Amelia Tilghman

From Wikipedia, the free encyclopedia

This is an old revision of this page, as edited by John of Reading (talk | contribs) at 16:40, 27 February 2021 (Typo/general fixes, replaced: a 1891 → an 1891, ’s → 's (3), where studied → where she studied). The present address (URL) is a permanent link to this revision, which may differ significantly from the current revision.

A. L. Tilghman, from an 1891 publication.

Amelia Louise Tilghman (surname also spelled Tiligman; 6 September 1856 District of Columbia – 12 December 1931 District of Columbia) (pronounced "TILL man") was a pianist, teacher, and activist who, among other things, founded the first African-American journal devoted to music, The Musical Messenger, published from 1886 to 1891.[1]

Biography and work

Amelia Tilghman, the daughter of Margaret Ann Reynolds (maiden; 1819–1903) and Henry Hyland Tilgman (1811–1900), grew up in a free black middle-class family in Washington, District of Columbia, Her voice was so remarkable that the bishop of the African Methodist Episcopal Church apparently once declared, “the child's parents had better spend a hundred dollars on her voice not than leave her a fortune when they die.” Instead, she enrolled in the Normal School of Howard University, graduated in 1870,[2] and accepted a full-time job as a teacher in the black Georgetown public schools in 1870.

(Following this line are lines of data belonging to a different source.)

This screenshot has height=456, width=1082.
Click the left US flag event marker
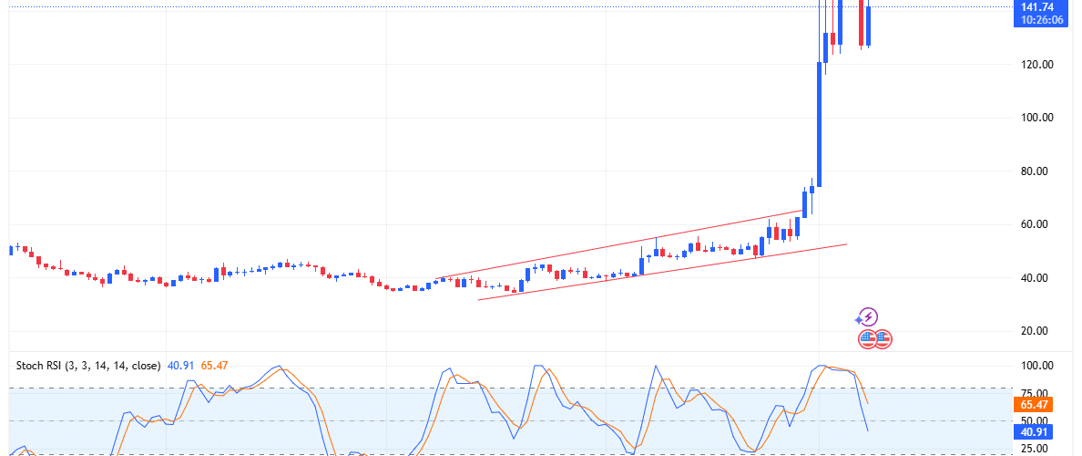click(x=868, y=340)
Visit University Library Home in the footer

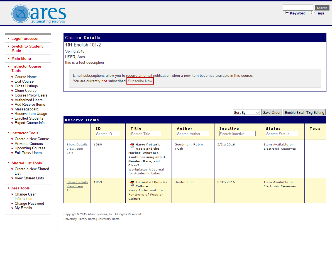79,219
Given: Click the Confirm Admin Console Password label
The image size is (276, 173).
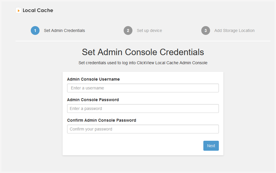Looking at the screenshot, I should click(102, 120).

After fourteen years, she relocated to Boston where she studied music pedagogy with Samuel Jamieson (1855–1930) at the Boston Conservatory of Music, though she never graduated with a degree.

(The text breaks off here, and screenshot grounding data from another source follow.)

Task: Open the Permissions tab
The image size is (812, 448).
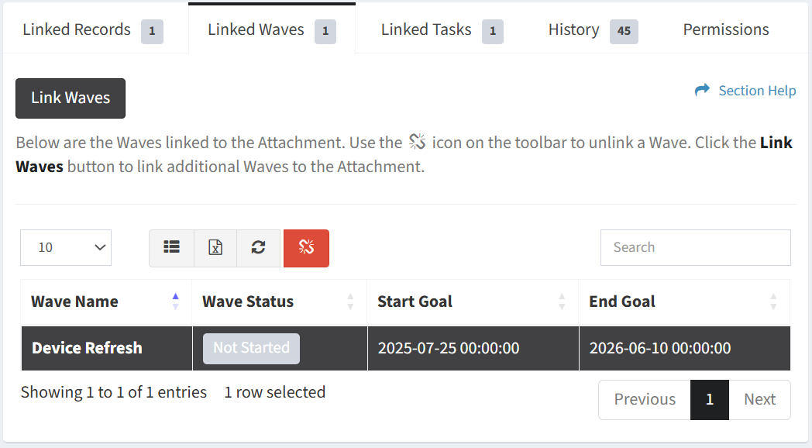Action: pos(726,30)
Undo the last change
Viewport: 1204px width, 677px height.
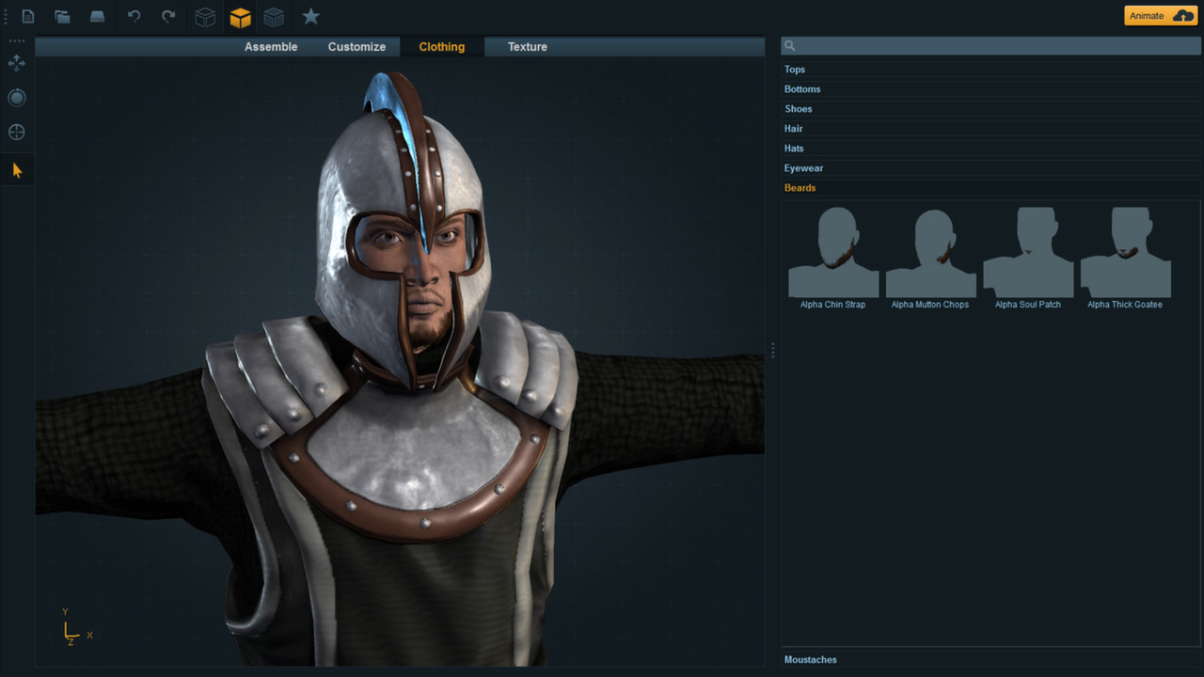tap(133, 16)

In addition to her work as a teacher, Tilghman pursued a career as a pianist. She performed at Steinway Hall in Manhattan, New York, in 1880 and was described by a reviewer as "a musical star of the first magnitude."[3] The following year, she was the invited soloist at Saengerfest, a festival at the Grand Opera House in Louisville, Kentucky. There, she heard a choral work of William Batchelder Bradbury, Esther, the Beautiful Queen and was so enamored that she decided to organize, direct, and star in a production of the piece in Washington, D.C. The performance, at Thanksgiving, 1881, was hailed as “a grand success,” for it proved that “there is talent which needs but to be intelligently and thoroughly trained to produce really artistic performances.”[3]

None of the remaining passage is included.